Geschäftsbedingungen im Internet

von Rechtsanwalt Michael Schönfelder – schoenfelder@zrp.de

Die prinzipiell auch im Netz bestehende Vertragsfreiheit, nicht verbotene oder gegen die guten Sitten verstoßende Verträge mit wem auch immer schließen zu können, geht oft einher mit dem Wunsch des Unternehmers, den Vertrag zu seinen Bedingungen - den „Geschäftsbedingungen“ - zustande kommen zu lassen.

Der Wunsch bleibt aber Vater des Gedankes, wenn der Unternehmer dabei missachtet, was ihm das Gesetz zur Regelung Allgemeiner Geschäftsbedingungen an Pflichten zu Form und Inhalt seiner Geschäftsbedingungen als deren „Verwender“ auferlegt.

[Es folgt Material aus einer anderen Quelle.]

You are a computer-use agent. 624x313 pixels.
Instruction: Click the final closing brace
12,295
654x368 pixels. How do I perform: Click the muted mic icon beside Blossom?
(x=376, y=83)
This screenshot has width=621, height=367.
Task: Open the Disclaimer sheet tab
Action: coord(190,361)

Die Anforderungen des Gesetzes an die Einbeziehung von Geschäftsbedingungen in einen Vertrag unterliegen „im Netz“ höheren Anforderungen, als im „offline“ Geschäftsleben, weil es dem Kunden oftmals nicht möglich oder nicht zumutbar ist, sich eventuelle Geschäftsbedingungen des Unternehmers über dessen Web Site auf ein eigenes Speichermedium herunterzuladen oder auszudrucken. Ein „Überrumpeln“ gibt es auch im Netz nicht.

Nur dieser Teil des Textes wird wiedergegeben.